During military training, females have a threefold greater risk of stress fractures than males.( 8 , 9 ) However, the prevalence of stress fracture is greater in males because there are more males than females in BCT.( 10 ) Therefore, skeletal adaptations to BCT are relevant for both males and females. The greater rates of stress fracture in females than males may be due in part to sex‐based differences in bone properties at the start of BCT and/or sex‐based differences in the skeletal response to BCT. On average, females have less favorable bone properties at the start of BCT than males.( 11 , 12 , 13 ) Sex‐specific differences in bone density, macroarchitecture, and microarchitecture at the start of BCT may influence the relative magnitude of bone strain experienced during training, which may in turn lead to differences in adaptive bone formation in response to BCT. In alignment with this concept, volumetric bone density at the distal tibia increased in both males and females following 14 weeks of British Army basic training, but increases were greater in females than males.( 14 ) Whether changes in bone microarchitecture that are indicative of adaptive bone formation differ in females and males during military training remains to be determined.

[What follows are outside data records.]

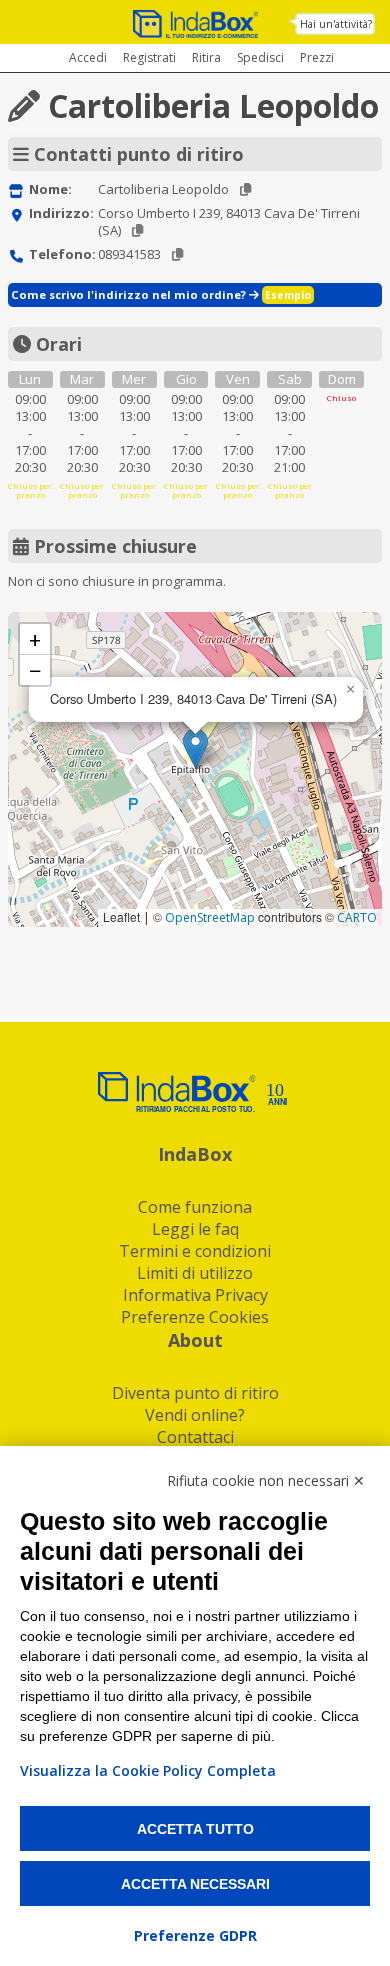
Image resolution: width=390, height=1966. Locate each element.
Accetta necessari (195, 1884)
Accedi (88, 57)
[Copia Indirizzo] (137, 230)
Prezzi (317, 57)
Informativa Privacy (195, 1295)
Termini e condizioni (195, 1251)
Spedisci (260, 57)
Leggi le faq (195, 1229)
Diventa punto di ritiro (195, 1393)
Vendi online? (195, 1415)
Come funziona (195, 1207)
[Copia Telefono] (177, 254)
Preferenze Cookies (195, 1317)
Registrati (149, 57)
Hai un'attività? (336, 24)
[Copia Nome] (245, 189)
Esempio (288, 295)
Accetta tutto (195, 1829)
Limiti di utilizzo (195, 1273)
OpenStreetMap (210, 917)
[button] (195, 748)
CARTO (357, 917)
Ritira (206, 57)
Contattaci (195, 1437)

Stress fracture incidence also varies by race and ethnic background,( 9 , 15 ) with black soldiers experiencing the lowest risk, white soldiers the highest risk, and Asian and Hispanic soldiers at intermediate risk.( 8 ) Bone density and strength varies by race in young adults, with black males and females generally having higher bone density and more favorable bone microarchitecture compared to white males and females.( 12 , 13 ) These differences in bone properties may contribute to differences in stress fracture risk, but disparities in bone properties at the start of BCT may also influence bone adaptations to BCT.

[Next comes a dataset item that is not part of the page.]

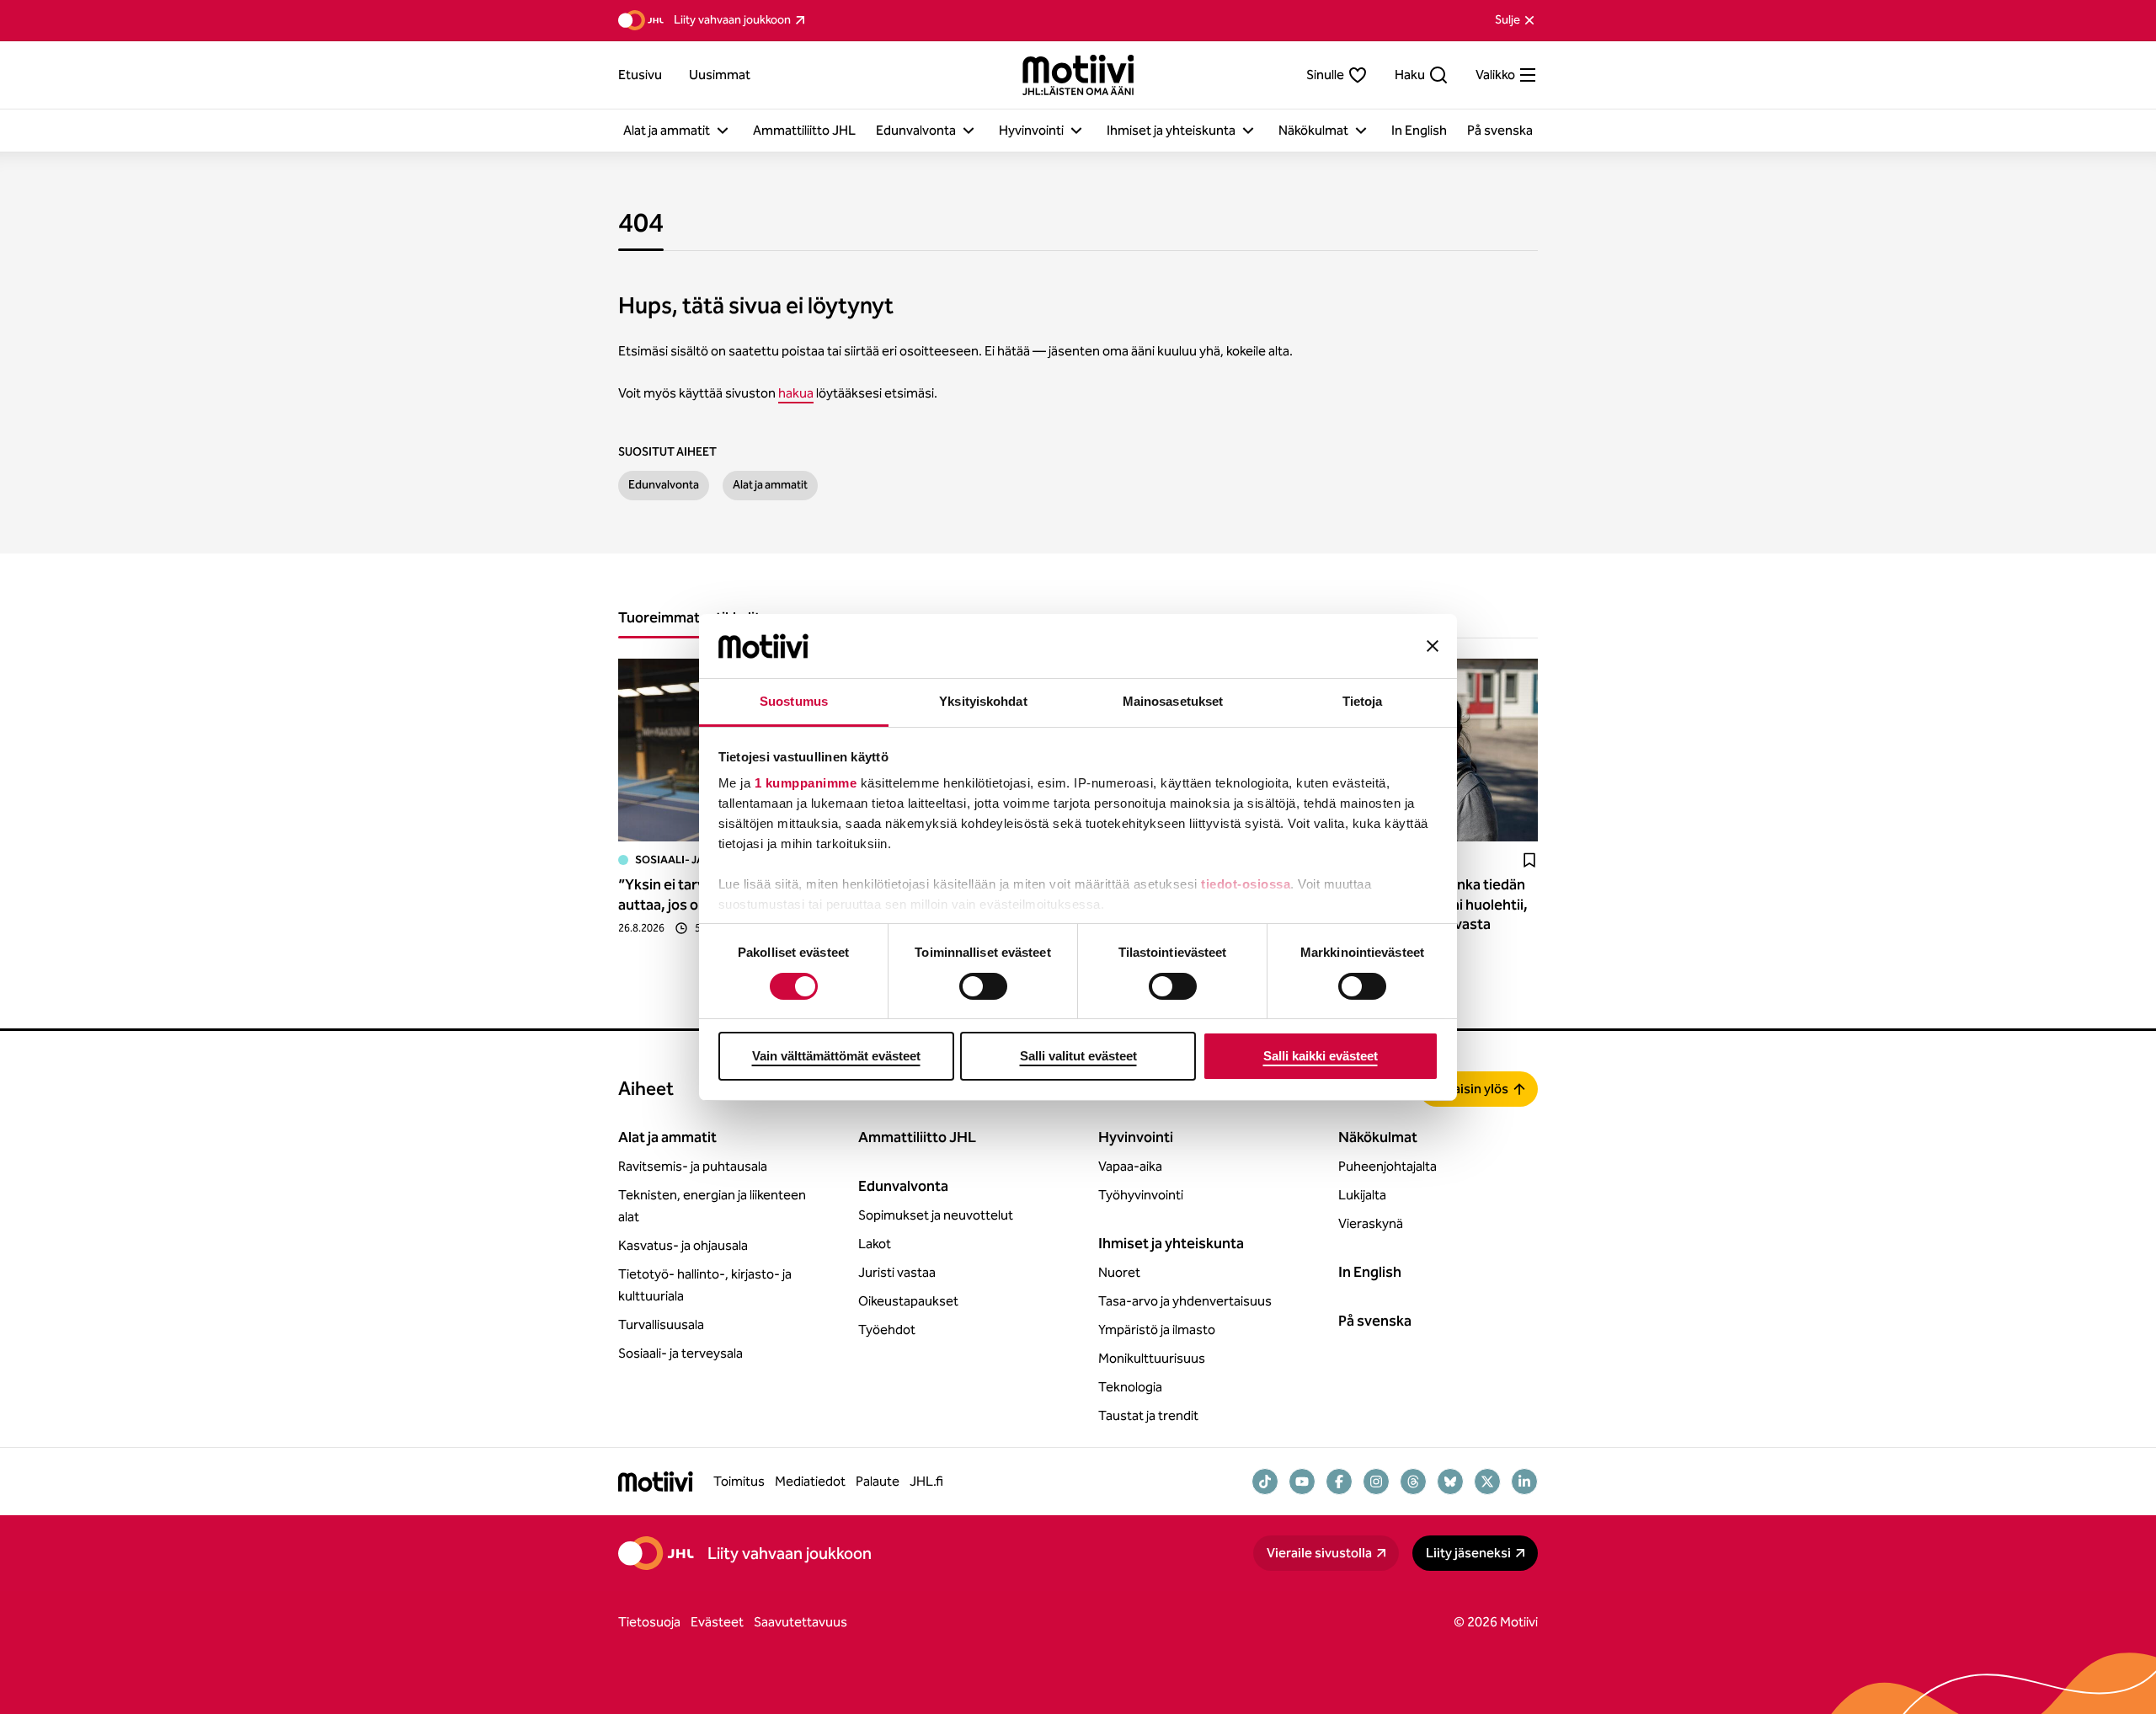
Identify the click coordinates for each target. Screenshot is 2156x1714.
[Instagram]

To better understand the skeletal response to initial military training and how it might differ by sex and race, we conducted a longitudinal observational study of bone microarchitecture changes during BCT in a multiracial cohort of males and females. We hypothesized that BCT would lead to favorable changes in tibial bone density, macroarchitecture, and microarchitecture, consistent with adaptive bone formation, in both males and females, irrespective of race. We further hypothesized that males and black trainees would exhibit more favorable bone microarchitecture prior to BCT than females and trainees who self‐identify as a race other than black, but that these latter groups will exhibit relatively greater changes in bone microarchitecture, consistent with adaptive bone formation, than males and black trainees during BCT.
Subjects and Methods
Participants
Male and female U.S. Army trainees between 17 and 42 years of age were recruited from Fort Jackson, SC, USA and Fort Sill, OK, USA for this prospective observational study. Volunteer eligibility and enrollment have been described.( 16 ) In brief, trainees were eligible to participate if they were not pregnant or breastfeeding, not restricted from physical activity by a medical provider or otherwise suffering from an injury that limited exercise, and did not have history of an endocrine disorder, bone‐modifying disorder, or glucocorticoid drug prescription within 2 years of the study. Prior to enrollment, trainees were briefed on the voluntary nature of this study without command staff present and were given time to consider their participation and ask questions of an ombudsperson. Participants provided signed informed written consent for research approved by the Institutional Review Board of the U.S. Army Medical Research & Development Command, Fort Detrick, MD, USA. Per Department of Defense Instruction (DoDI) 3216.02, trainees who are 17 years of age were considered adults while in federal duty status and were allowed to consent without parent or guardian approval. The upper age limit for inclusion criteria of 42 years was selected because it corresponds with the upper age limit for enlistment, without a waiver, into the U.S. Army.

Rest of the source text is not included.